TNFalpha-308G/A polymorphism as a risk factor for HPV associated cervical cancer in Indian population.

BACKGROUND

Investigation of the potential association of single nucleotide polymorphisms (SNPs) at -308 G/A and -238 G/A of Tumor necrosis factor alpha (TNFalpha) with susceptibility to HPV-16 associated cervical cancer in Indian women.

METHODS

The study included 165 histologically confirmed cases with 45 precancer and 120 cancer patients and an equal number (165) of healthy controls with normal cervical cytology. PCR-RFLP was employed to analyze TNFalpha promoter polymorphisms, which were confirmed by direct sequencing.

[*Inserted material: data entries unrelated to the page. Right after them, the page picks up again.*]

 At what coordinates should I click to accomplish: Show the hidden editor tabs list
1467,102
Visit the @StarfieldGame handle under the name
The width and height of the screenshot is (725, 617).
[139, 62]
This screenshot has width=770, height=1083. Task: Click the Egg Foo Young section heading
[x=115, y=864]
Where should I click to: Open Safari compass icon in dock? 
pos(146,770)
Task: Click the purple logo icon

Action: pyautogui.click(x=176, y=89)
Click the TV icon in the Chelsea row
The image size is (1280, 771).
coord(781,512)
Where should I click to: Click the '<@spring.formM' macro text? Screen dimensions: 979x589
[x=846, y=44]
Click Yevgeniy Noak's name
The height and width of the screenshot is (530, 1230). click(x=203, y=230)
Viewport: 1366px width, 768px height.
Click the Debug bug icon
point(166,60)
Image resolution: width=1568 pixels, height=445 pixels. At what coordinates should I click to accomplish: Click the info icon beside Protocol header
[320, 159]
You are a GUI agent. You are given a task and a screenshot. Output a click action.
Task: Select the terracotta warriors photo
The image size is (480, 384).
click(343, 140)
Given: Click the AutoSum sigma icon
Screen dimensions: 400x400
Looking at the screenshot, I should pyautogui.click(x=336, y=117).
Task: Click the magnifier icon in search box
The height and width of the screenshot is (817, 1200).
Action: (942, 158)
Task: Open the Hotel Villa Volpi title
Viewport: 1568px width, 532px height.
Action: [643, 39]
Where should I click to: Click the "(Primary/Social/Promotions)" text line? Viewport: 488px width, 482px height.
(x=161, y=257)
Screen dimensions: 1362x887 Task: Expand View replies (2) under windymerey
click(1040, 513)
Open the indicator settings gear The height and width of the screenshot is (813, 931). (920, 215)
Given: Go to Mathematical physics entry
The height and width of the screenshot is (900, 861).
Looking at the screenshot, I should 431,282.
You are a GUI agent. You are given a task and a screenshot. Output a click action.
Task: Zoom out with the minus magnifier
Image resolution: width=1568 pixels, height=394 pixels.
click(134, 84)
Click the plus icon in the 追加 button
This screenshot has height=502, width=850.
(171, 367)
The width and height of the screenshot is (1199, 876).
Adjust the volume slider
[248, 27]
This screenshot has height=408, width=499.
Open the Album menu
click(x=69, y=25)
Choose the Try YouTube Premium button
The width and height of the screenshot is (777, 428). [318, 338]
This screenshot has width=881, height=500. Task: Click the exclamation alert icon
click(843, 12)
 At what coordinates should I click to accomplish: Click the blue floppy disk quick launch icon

Both patients and controls were screened for Human Papillomavirus (HPV) infection.

RESULTS

The frequency of -308 A allele in TNFalpha was significantly higher in cases compared with control subjects (21% in cases vs. 9% in controls; p<0.01), with an odds ratio of 2.7 (95% CI = 1.41-5.15). Also, women carrying A allele for this locus presented 3 times increased susceptibility to HPV 16 infection as evident from carrier genotype distribution between HPV positive cases and control subjects (24% in HPV positive cases vs. 9% in controls; p<0.01; OR = 3.1; 95% CI = 1.60-6.03). No such association was found for TNFalpha-238 (G/A) polymorphism with the risk of development of cervical cancer.

CONCLUSION

It suggests that SNP at -308 (G/A) of TNFalpha promoter may represent an increased risk for HPV infection and development of cervical cancer in Indian women.